On Mon, Nov 27, 2017 at 05:41:56PM +0800, Lu Fengqi wrote:
> As we all know, under certain circumstances, it is more appropriate to
> create some subvolumes rather than keep everything in the same
> subvolume. As the condition of demand change, the user may need to
> convert a previous directory to a subvolume. For this reason，how about
> adding an ioctl to convert a directory to a subvolume?

I'd say too difficult to get everything right in kernel. This is
possible to be done in userspace, with existing tools.

The problem is that the conversion cannot be done atomically in most
cases, so even if it's just one ioctl call, there are several possible
intermediate states that would exist during the call. Reporting where
did the ioctl fail would need some extended error code semantics.

> Users can convert by the scripts mentioned in this
> thread(https://www.spinics.net/lists/linux-btrfs/msg33252.html), but is
> it easier to use the off-the-shelf btrfs subcommand?

Adding a subcommand would work, though I'd rather avoid reimplementing
'cp -ax' or 'rsync -ax'.  We want to copy the files preserving all
attributes, with reflink, and be able to identify partially synced
files, and not cross the mountpoints or subvolumes.

The middle step with snapshotting the containing subvolume before
syncing the data is also a valid option, but not always necessary.

> After an initial consideration, our implementation is broadly divided
> into the following steps:
> 1. Freeze the filesystem or set the subvolume above the source directory
> to read-only;

Freezing the filesystme will freeze all IO, so this would not work, but
I understand what you mean. The file data are synced before the snapshot
is taken, but nothing prevents applications to continue writing data.

Open and live files is a problem and don't see a nice solution here.
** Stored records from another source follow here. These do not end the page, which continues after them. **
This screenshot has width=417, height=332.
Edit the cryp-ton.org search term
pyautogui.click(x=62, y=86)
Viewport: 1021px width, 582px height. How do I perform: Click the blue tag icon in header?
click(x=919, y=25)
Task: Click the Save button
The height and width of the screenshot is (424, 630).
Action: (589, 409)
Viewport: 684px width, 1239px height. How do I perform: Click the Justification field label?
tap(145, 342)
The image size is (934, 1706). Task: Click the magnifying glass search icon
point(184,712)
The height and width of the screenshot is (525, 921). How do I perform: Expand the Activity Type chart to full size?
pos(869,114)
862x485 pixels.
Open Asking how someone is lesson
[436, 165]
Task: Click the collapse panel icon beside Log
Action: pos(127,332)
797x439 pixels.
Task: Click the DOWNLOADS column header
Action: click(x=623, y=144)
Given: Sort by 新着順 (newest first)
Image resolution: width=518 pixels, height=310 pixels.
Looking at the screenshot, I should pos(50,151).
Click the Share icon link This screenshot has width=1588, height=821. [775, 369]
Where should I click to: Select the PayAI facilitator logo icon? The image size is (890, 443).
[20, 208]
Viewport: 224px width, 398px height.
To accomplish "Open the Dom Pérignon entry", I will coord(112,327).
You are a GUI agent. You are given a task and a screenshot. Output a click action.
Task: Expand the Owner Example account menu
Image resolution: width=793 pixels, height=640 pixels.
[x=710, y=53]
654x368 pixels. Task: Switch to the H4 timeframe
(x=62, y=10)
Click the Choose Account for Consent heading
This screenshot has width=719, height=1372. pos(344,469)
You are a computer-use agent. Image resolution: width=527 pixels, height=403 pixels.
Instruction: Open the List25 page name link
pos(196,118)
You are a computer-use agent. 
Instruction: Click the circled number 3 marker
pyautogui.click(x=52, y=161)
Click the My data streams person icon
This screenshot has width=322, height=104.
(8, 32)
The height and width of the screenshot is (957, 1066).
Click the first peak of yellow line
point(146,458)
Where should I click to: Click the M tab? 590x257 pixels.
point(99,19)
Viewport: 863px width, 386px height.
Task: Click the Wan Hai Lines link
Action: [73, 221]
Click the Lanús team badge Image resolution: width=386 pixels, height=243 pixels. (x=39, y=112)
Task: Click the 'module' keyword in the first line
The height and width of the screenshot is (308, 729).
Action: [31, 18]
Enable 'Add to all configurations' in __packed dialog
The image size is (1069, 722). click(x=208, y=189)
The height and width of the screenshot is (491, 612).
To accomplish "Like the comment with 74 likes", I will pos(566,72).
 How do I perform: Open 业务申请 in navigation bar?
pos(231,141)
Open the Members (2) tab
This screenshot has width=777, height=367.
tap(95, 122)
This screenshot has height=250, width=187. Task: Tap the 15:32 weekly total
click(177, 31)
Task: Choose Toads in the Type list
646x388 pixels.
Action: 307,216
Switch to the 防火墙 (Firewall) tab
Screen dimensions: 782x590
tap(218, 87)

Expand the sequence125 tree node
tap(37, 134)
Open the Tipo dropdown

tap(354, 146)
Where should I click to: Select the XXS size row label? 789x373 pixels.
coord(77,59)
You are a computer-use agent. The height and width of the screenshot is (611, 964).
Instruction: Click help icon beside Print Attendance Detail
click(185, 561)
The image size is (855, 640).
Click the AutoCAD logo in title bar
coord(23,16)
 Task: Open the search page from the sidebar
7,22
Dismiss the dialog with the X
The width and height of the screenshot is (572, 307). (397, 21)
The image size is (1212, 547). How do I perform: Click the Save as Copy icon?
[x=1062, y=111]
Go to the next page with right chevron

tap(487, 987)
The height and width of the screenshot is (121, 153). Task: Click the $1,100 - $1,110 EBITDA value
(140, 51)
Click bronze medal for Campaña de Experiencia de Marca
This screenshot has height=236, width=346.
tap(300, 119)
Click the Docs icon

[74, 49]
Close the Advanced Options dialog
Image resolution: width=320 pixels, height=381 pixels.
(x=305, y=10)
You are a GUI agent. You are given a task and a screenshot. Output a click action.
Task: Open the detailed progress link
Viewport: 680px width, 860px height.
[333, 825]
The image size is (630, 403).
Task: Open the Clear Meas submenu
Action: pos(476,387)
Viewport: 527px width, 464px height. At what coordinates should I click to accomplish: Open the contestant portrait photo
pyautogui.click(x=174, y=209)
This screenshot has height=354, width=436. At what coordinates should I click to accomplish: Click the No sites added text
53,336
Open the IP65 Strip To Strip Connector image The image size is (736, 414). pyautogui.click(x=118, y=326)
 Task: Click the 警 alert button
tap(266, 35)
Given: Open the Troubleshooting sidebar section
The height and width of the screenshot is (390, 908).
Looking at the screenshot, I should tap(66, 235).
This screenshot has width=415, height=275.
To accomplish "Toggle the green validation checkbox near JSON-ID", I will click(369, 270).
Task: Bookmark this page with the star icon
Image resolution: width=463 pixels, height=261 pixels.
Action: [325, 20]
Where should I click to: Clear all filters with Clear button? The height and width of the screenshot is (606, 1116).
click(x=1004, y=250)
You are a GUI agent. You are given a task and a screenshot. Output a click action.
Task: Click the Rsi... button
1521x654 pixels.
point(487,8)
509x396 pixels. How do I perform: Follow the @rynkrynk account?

> 2. Perform a pre-check, for example, check if a cross-device link
> creation during the conversion;

Cross-device links are not a problem as long as we use 'cp' ie. the
manual creation of files in the target.

> 3. Perform conversion, such as creating a new subvolume and moving the
> contents of the source directory;
> 4. Thaw the filesystem or restore the subvolume writable property.
> 
> In fact, I am not so sure whether this use of freeze is appropriate
> because the source directory the user needs to convert may be located
> at / or /home and this pre-check and conversion process may take a long
> time, which can lead to some shell and graphical application suspended.

I think the closest operation is a read-only remount, which is not
always possible due to open files and can otherwise considered as quite
intrusive operation to the whole system. And the root filesystem cannot
be easily remounted read-only in the systemd days anyway.